Saturday, February 27, 2016

Artnotes: Lunch on Sunday

 First Cherry Blossoms   Blair Pessemier  Acrylic/wood   16 x 24"  40 x 60cm
 Branch with yellow Blossoms   Laurie Fox Pessemier   Acrylic/wood  16 x 12"  40 x 30cm
 
Violettas  Laurie Fox Pessemier   Acrylic/wood    8 x 16"  20 x 40cm
 Deep purple primrose   Laurie Fox Pessemier   Acrylic/wood  16 x 8"  40 x 20cm
Potted Plants   Laurie Fox Pessemier   Acrylic/wood  8 x 16"  20 x 40cm


Lunch on Sunday

In our backyard on Sunday , a guest recited Andrew Marvell’s poem, “To his Coy Mistress”,  in the period pronunciation in which it was written.  He spoke to illustrate the point of how language changes over time, and that can be suggested by the rhyming of poems.   In the back yard in the sunshine, it was a perfect digestif.    It seemed most timely to me as France is about to eliminate the circumflex, the little hat which sits above certain French letters to insure their clear pronunciation.  What will future generations think when they see that?    I was touched by this guest’s giving of himself to all of us, and was speechless with joy.

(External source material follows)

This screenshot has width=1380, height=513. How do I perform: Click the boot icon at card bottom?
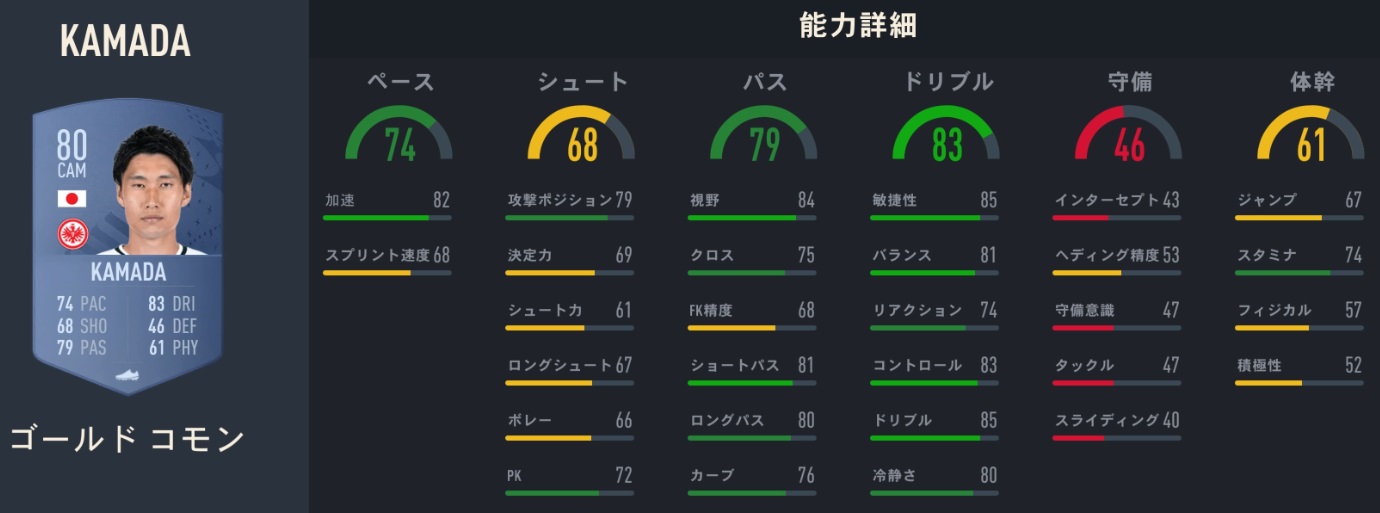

Another guest, a nurse, listened to my never ending lament about how we can’t go to the doctor here.  It has been a real catch-22:  we have private medical benefits, but only a few doctors, in the city, an hour away, have the mechanism to accept payment for services.  The doctor in our town will not see us because we don’t have a health card.  The next day, S, the nurse from the party, got in contact with us and researched a way we might get our card.  Sure enough, on Monday, 22 February, we got a health card, and were assigned a doctor in Monteombrara, just a couple miles from here.   This came at just the right moment, when we were due to pay 9,600.00 USDollars for another year of (rather useless) medical cover.

Immediately, I found a way to use part of that savings:  primroses.  As an English friend, an occasional sunday guest, says, “Miani is a proper garden shop!”  It has the most wonderful potted flowers, and trees, and tubs, and bulbs – I feel as happy there as I did in Monet’s garden!   I got out my paints at once.

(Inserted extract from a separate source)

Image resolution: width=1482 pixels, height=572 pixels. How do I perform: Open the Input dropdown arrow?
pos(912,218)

I went to the doctor this week, seeing as I could.  He spoke English and asked, “who will the candidates be in the next US election?”  We each told him what we thought, and he said, “I always wanted to go to America, you were the greatest nation.”    He is from Nigeria, educated in Italian and French medical schools, had a practice in England, and now works just 5 kilometers from our house.  He made me wax pensively over the USA and this ugly, disturbing presidential race.  So many of my values:  education, loving my neighbor, fairness, are being challenged.

I reflect on what I can do (VOTE!).  Keep on with my own convictions and encourage others.   Meanwhile, in our little country here in the Apennines we welcome all nationalities for lunch on Sunday.